Cuando Pablo llega a Atenas, después de escandalizarse por la proliferación de dioses y templos, elige un altar dedicado “Al dios desconocido” —esa cosa griega: no vaya a ser que olvidemos alguno y nos asuele— para su prédica: el dios “aquel que vosotros honráis sin conocerlo, yo os vengo a revelar”. Parecía buena estrategia retórica: jalar un hilo de empatía para hacer su revelación, contraria a todo lo griego: ese dios desconocido es Jesús, el dios Dios, el que resucitó y nos hará resucitar a todos. “Ya te escucharemos decir eso de nuevo” —se burlaban los atenienses, que creían en el Eterno Retorno. Lucas cuenta lo mal que le fue a Pablo en esa Atenas ya decadente y súbdita de Roma.
En griego, “resucitar” se dice anástasis (también: “levantar, erguir, alzar”) y los verbos en infinitivo se consideran sustantivos verbales: incluso en español son sustantivos con solo ponerles su artículo: el vivir, el pensar, el soñar... De modo que los griegos entendieron perfectamente las palabras del fuereño Pablo, pero de otro modo: Jesús y Anástasis hacen una pareja: el dios y su esposa. Ni Pablo, ni Lucas ni los atenienses pudieron columbrar siquiera lo que estaba sucediendo con un equívoco tan simple: un judío helenizado y súbdito romano predicaba el monoteísmo y el tiempo lineal, en un griego mal pronunciado, a una audiencia llena de desprecio y risa. Total, una farsa.
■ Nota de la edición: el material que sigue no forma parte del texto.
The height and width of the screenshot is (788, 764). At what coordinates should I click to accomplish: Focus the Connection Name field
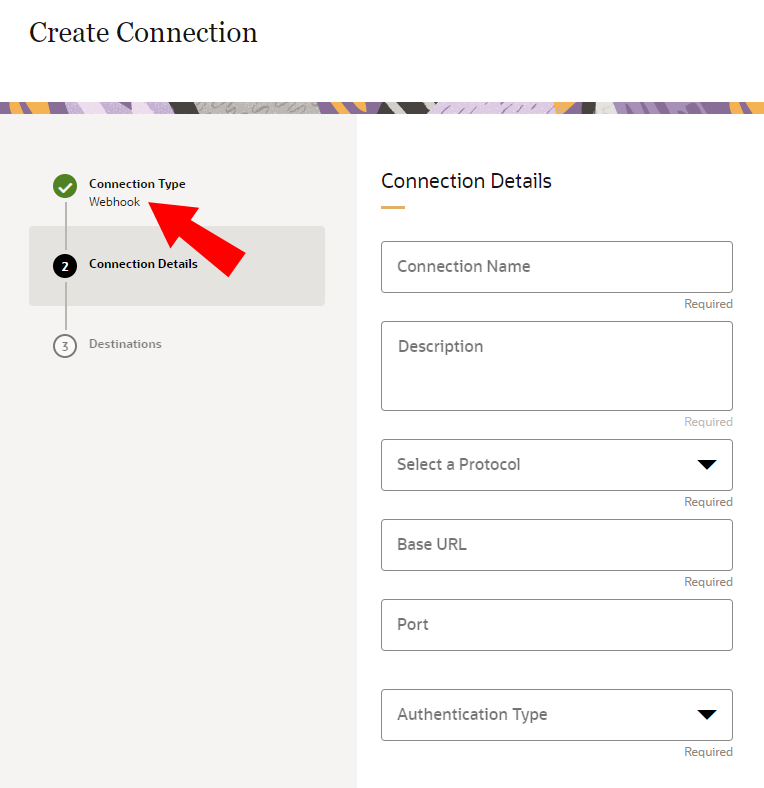[557, 267]
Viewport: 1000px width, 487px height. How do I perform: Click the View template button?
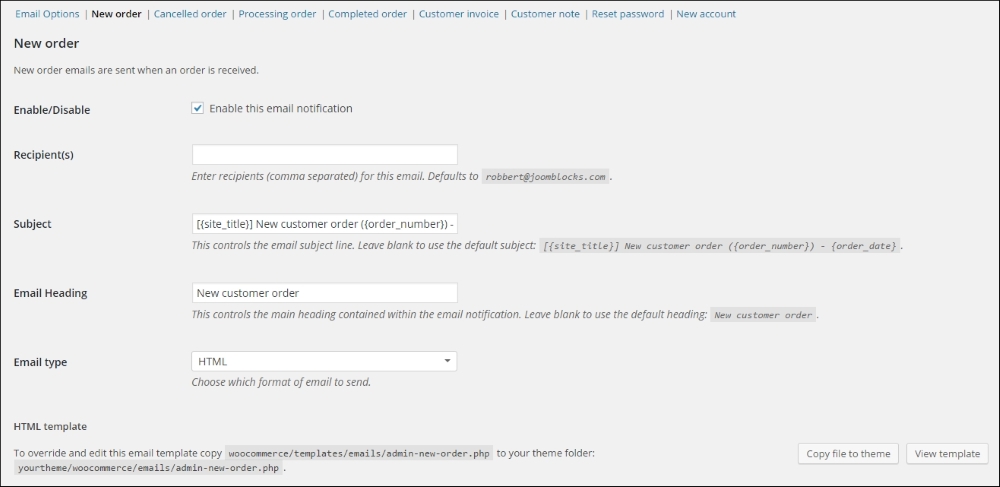(947, 454)
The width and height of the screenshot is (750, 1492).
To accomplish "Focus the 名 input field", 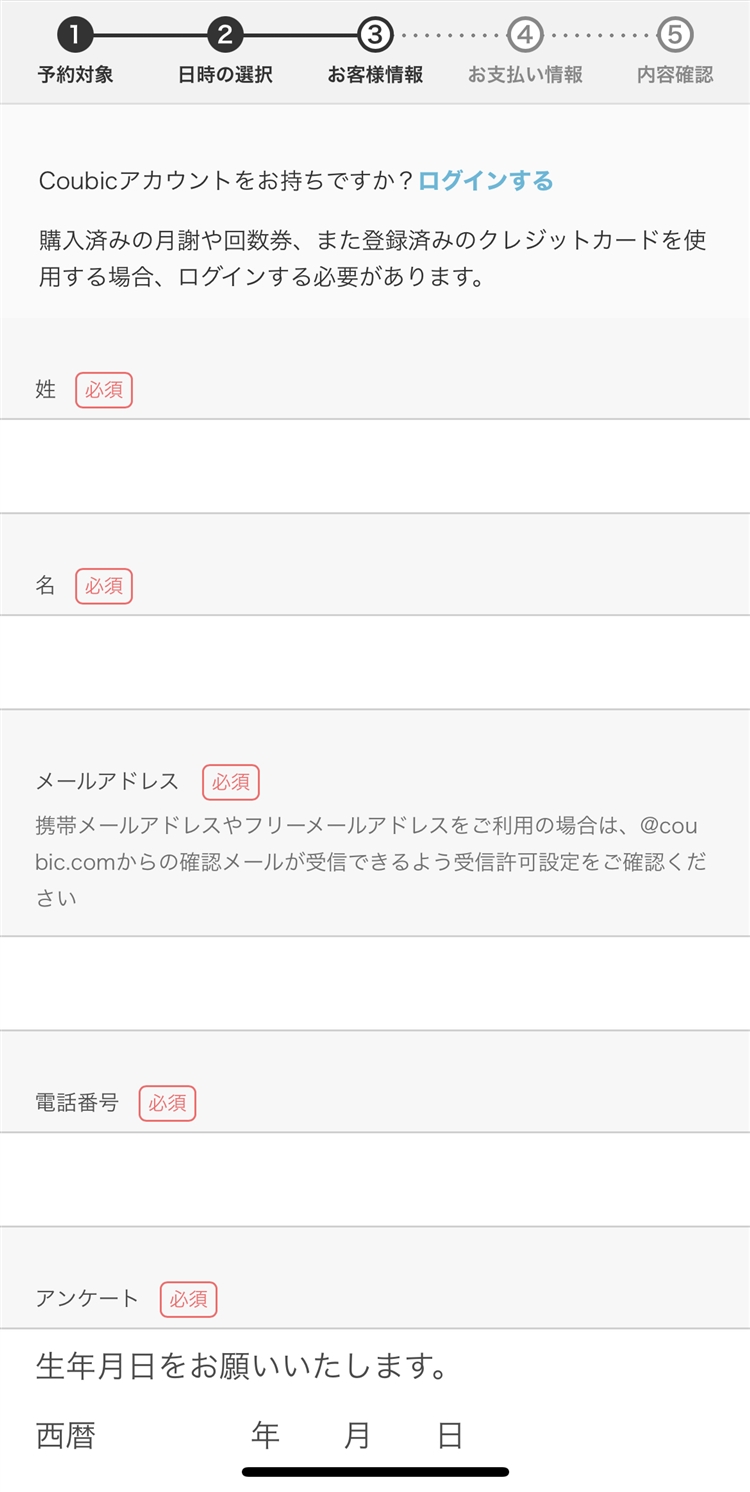I will tap(375, 662).
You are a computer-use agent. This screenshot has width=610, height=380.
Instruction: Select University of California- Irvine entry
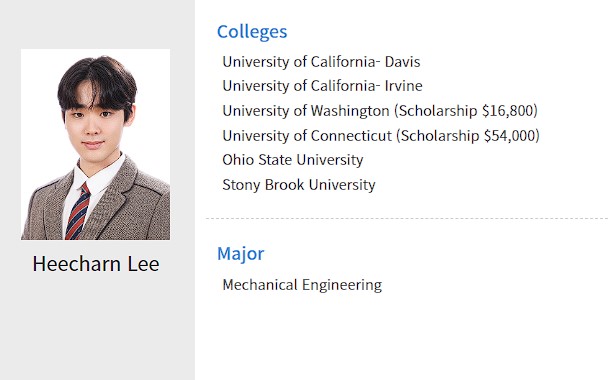coord(322,86)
Pero, como en otros casos, al centro de las comedias suelen agazaparse bichos verbales que luego pasan por sabiduría. En la comedia paulina, un judío calvo, feo, chaparro, que pronuncia mal, dice una cosa marciana: que todos somos creados de una misma sangre, o un mismo linaje. Con esas palabras pudo llamarse a una procesión de bacantes, por ejemplo, o a un carnaval donde los papeles y jerarquías se pierden y confunden. Una olla podrida: todo da lo mismo, todo mezclado.
Sucedió lo contrario: ese día nació Occidente. Lo dice Gabriel Zaid y lo vislumbró Werner Jaeger, sin formularlo del todo. Y es que nunca antes se había imaginado que hombres y mujeres, ricos y pobres, paisanos y extranjeros pudieran suponerse de la misma sangre. Era una apuesta que valía la pena. Nunca se cumplió, y “es hora de cerrar los jardines de Occidente”, dice Cyril Connolly, mordido por la melancolía. También los judíos y los griegos, y los sirios y partos y las tribus germánicas o galas se veían atrapados por la melancolía de ser súbditos del imperio de Nerón. Ojalá la diosa Anástasis se agazape en alguna de las farsas actuales.